Task prompt: Reproduce the listing below word for word and exclude any picture.

Source data:

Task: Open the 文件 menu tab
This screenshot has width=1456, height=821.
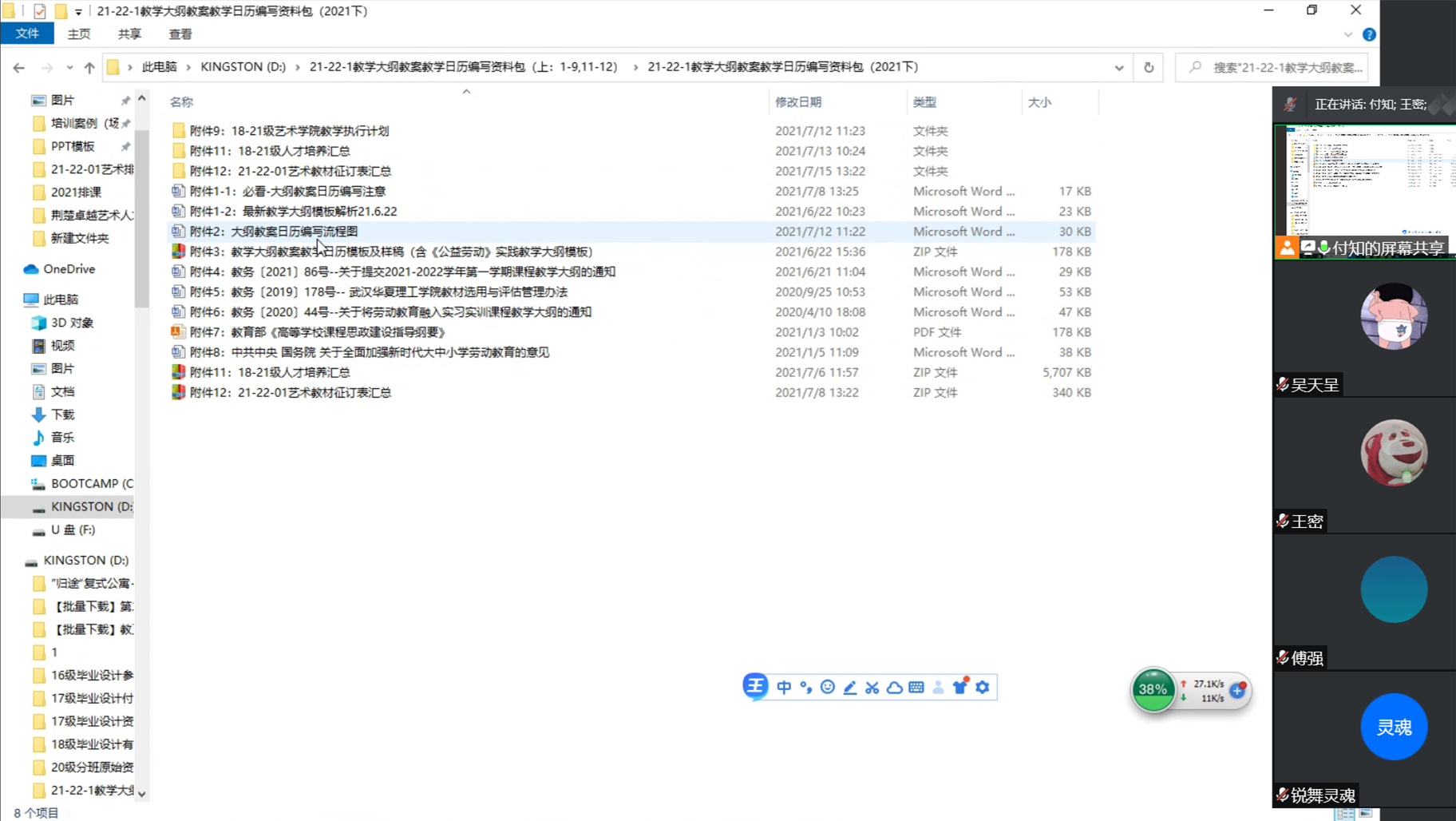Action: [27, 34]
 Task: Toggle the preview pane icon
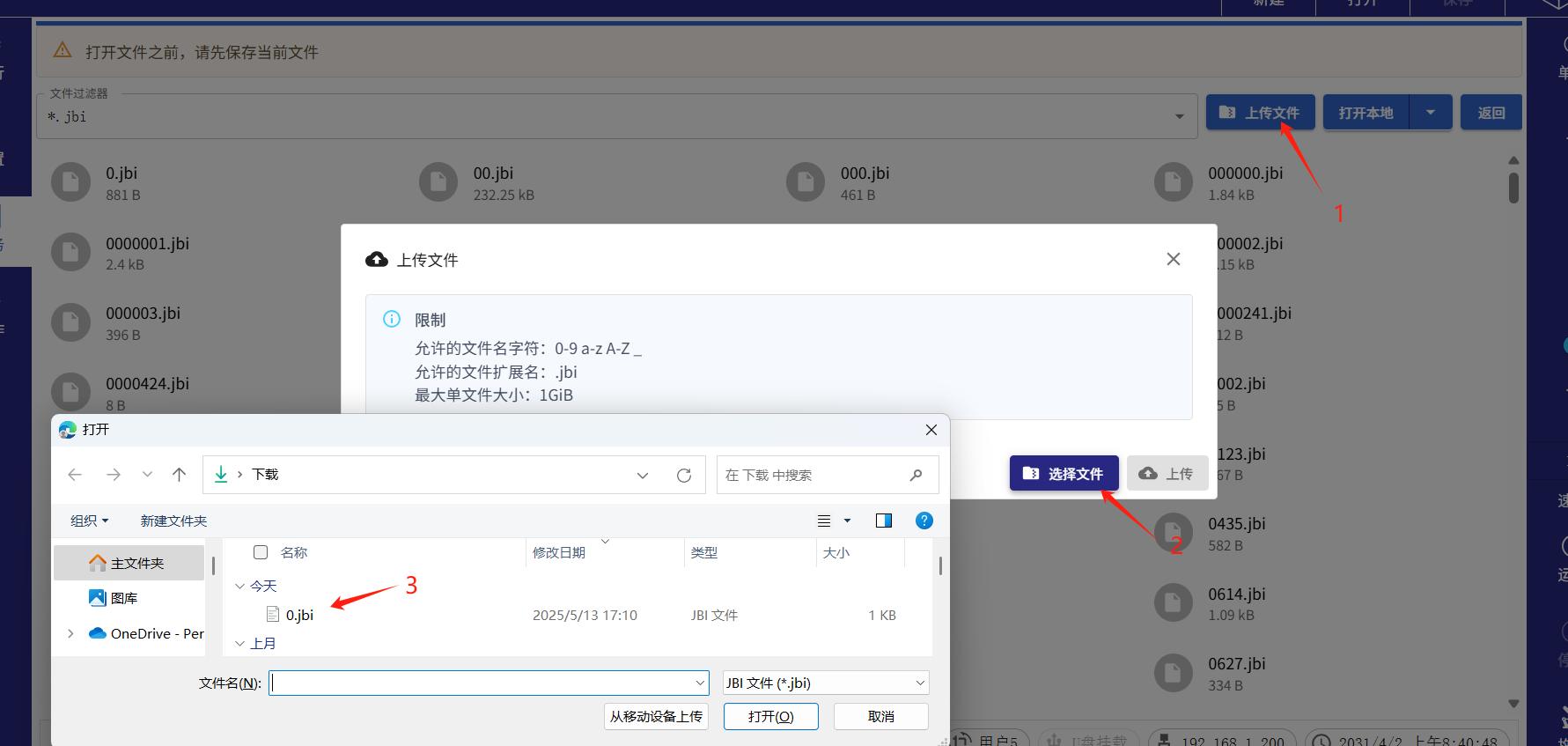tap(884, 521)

Reply:
Task: Open the 文件 menu tab
This screenshot has width=1456, height=821.
Action: [27, 34]
 Task: Toggle the preview pane icon
tap(884, 521)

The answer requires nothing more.